The hardware implementation of the page table can be done in several ways. In the simplest case, the page table is implemented as a set of dedicated high-speed hardware registers, which makes the page-address translation very efficient. However, this approach increases context-switch time, as each one of these registers must be exchanged during a context switch.
The use of registers for the page table is satisfactory if the page table is reasonably small (for example, 256 entries). Most contemporary CPUs, however, support much larger page tables (for example, 220 entries). For these machines, the use of fast registers to implement the page table is not feasible. Rather, the page table is kept in main memory, and a page-table base register (PTBR) points to the page table. Changing page tables requires changing only this one register, substantially reducing context-switch time.
Translation Look-Aside Buffer
Although storing the page table in main memory can yield faster context switches, it may also result in slower memory access times. Suppose we want to access location i. We must first index into the page table, using the value in the PTBR offset by the page number for i. This task requires one memory access. It provides us with the frame number, which is combined with the page offset to produce the actual address. We can then access the desired place in memory. With this scheme, two memory accesses are needed to access data (one for the page-table entry and one for the actual data). Thus, memory access is slowed by a factor of 2, a delay that is considered intolerable under most circumstances.
The standard solution to this problem is to use a special, small, fast-lookup hardware cache called a translation look-aside buffer (TLB). The TLB is associative, high-speed memory. Each entry in the TLB consists of two parts: a key (or tag) and a value. When the associative memory is presented with an item, the item is compared with all keys simultaneously. If the item is found, the corresponding value field is returned. The search is fast; a TLB lookup in modern hardware is part of the instruction pipeline, essentially adding no performance penalty. To be able to execute the search within a pipeline step, however, the TLB must be kept small. It is typically between 32 and 1,024 entries in size. Some CPUs implement separate instruction and data address TLBs. That can double the number of TLB entries available, because those lookups occur in different pipeline steps. We can see in this development an example of the evolution of CPU technology: systems have evolved from having no TLBs to having multiple levels of TLBs, just as they have multiple levels of caches.
The TLB is used with page tables in the following way. The TLB contains only a few of the page-table entries. When a logical address is generated by the CPU, the MMU first checks if its page number is present in the TLB. If the page number is found, its frame number is immediately available and is used to access memory. As just mentioned, these steps are executed as part of the instruction pipeline within the CPU, adding no performance penalty compared with a system that does not implement paging.

· · · ·

• EXERCISE INSTRUCTIONS
a. According to the page-table passage, how many entries does a TLB typically hold?
b. Reproduce everything in the page-table passage from "The TLB is used" down to "not implement paging.", switching "MMU" to "memory-management unit".
c. List every abbreviation that appears in the page-table passage.
The listing after this point is separate material, unconnected to the page-table passage.

• PROVIDED MATERIAL

· · · ·

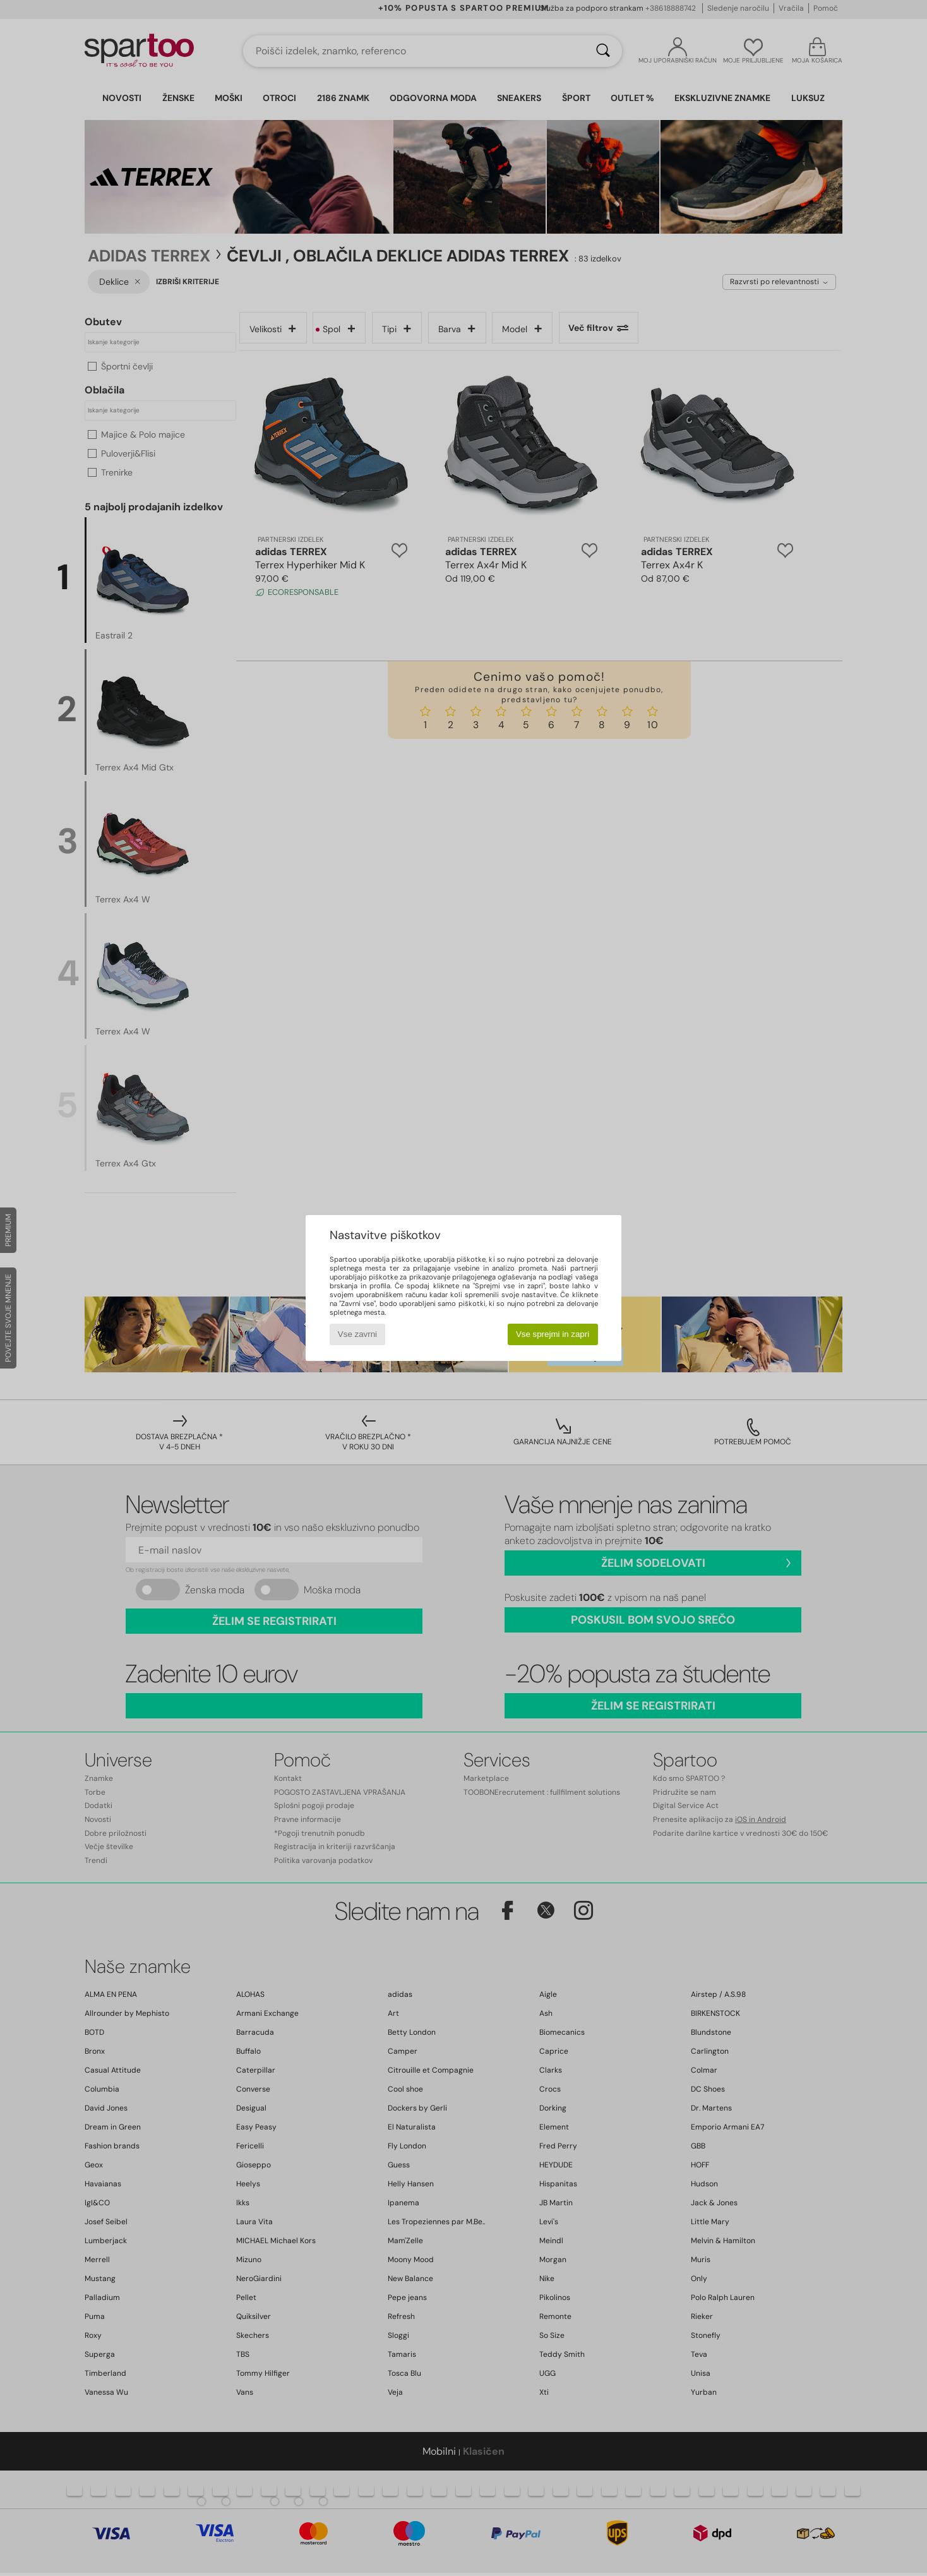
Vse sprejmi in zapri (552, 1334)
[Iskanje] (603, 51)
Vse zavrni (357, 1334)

· · · ·

• ANSWERS TO THE TASKS
a. Typically between 32 and 1,024 entries.

b.
The TLB is used with page tables in the following way. The TLB contains only a few of the page-table entries. When a logical address is generated by the CPU, the memory-management unit first checks if its page number is present in the TLB. If the page number is found, its frame number is immediately available and is used to access memory. As just mentioned, these steps are executed as part of the instruction pipeline within the CPU, adding no performance penalty compared with a system that does not implement paging.

c. PTBR, TLB, CPU, MMU